Activity:
Look below for the lines from the one with "This screenshot has height=857, width=1040." to the one with "Select the protest dot in Nevada", and copy exactly those lines, both ends included.

Given records:
= = =

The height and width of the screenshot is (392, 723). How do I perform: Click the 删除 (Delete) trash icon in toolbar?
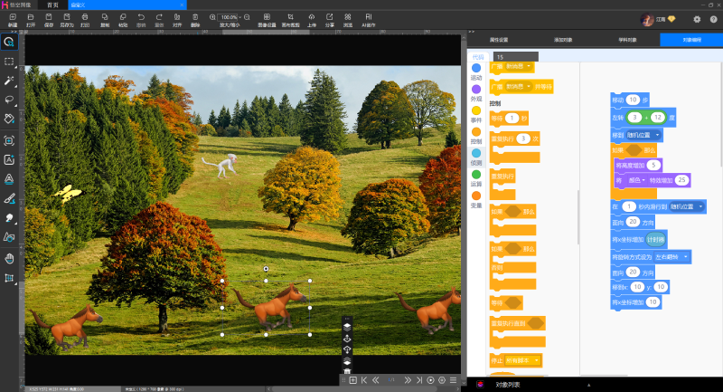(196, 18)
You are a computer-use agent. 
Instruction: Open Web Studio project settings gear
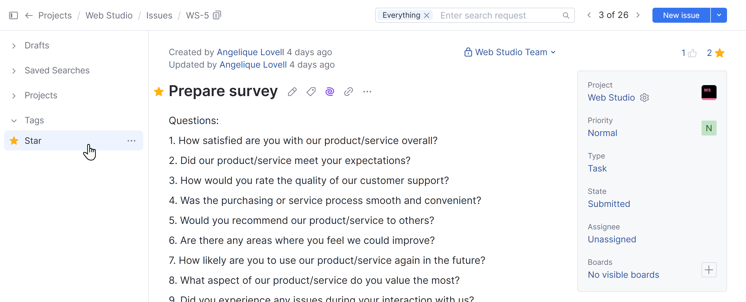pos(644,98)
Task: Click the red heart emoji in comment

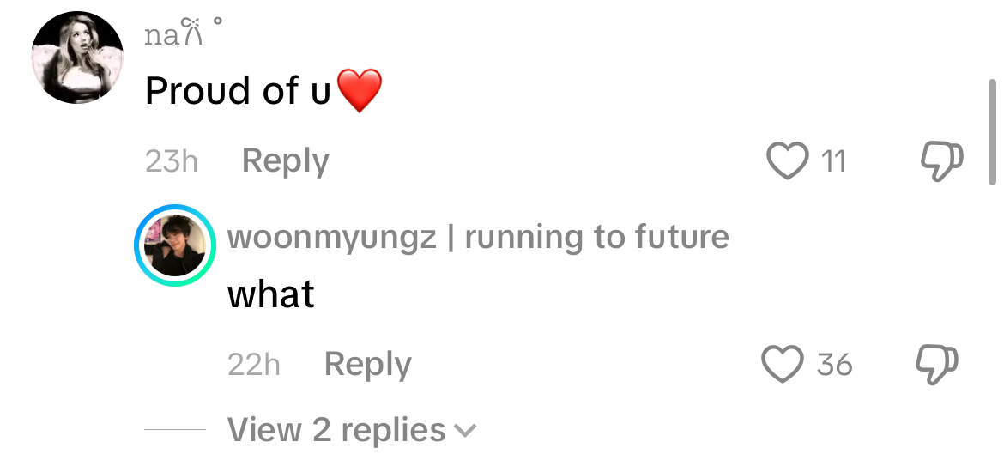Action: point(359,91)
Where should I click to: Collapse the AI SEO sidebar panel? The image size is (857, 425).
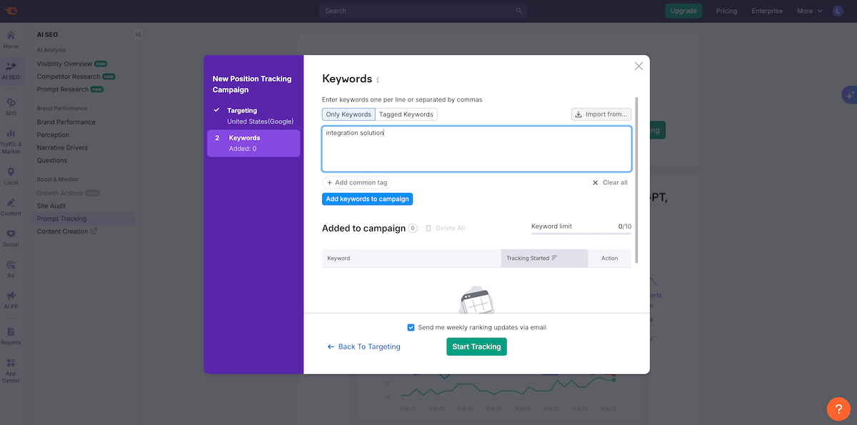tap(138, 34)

= = =

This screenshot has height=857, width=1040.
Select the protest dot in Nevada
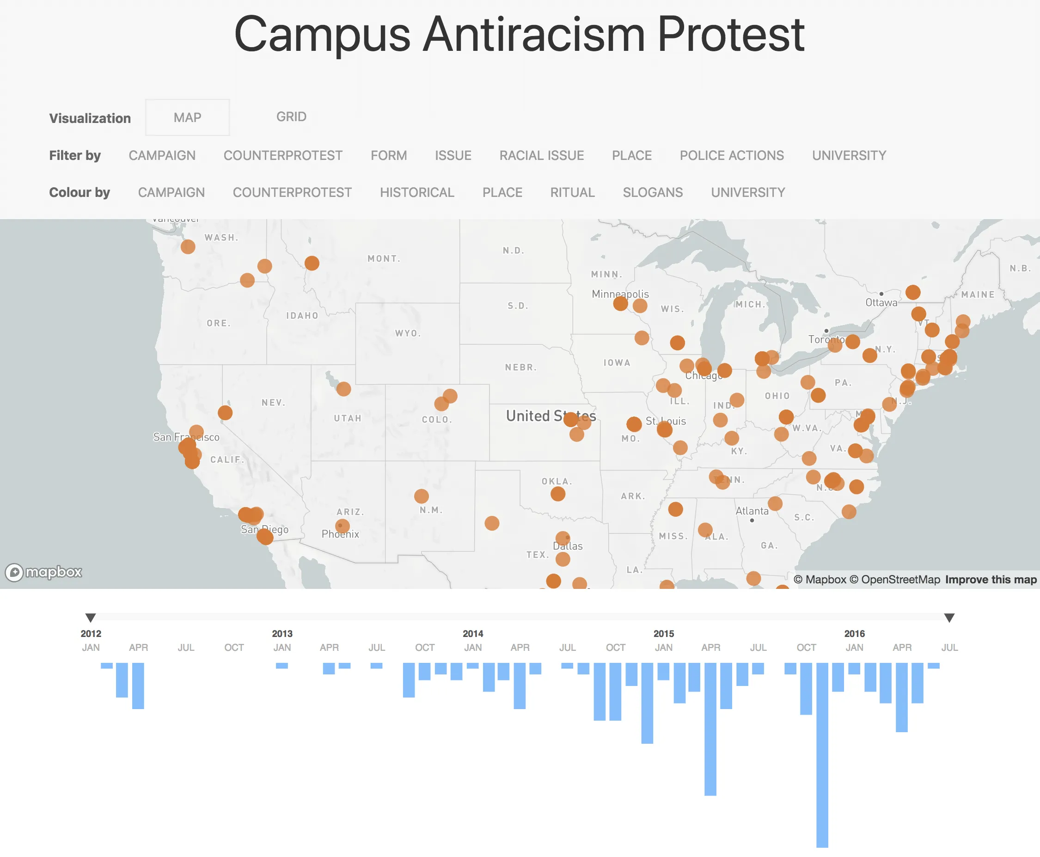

= = =

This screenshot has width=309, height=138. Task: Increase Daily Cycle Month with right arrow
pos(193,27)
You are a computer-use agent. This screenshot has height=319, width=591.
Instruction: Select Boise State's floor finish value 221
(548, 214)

= = =

Exercise result:
This screenshot has height=857, width=1040.
Select the protest dot in Nevada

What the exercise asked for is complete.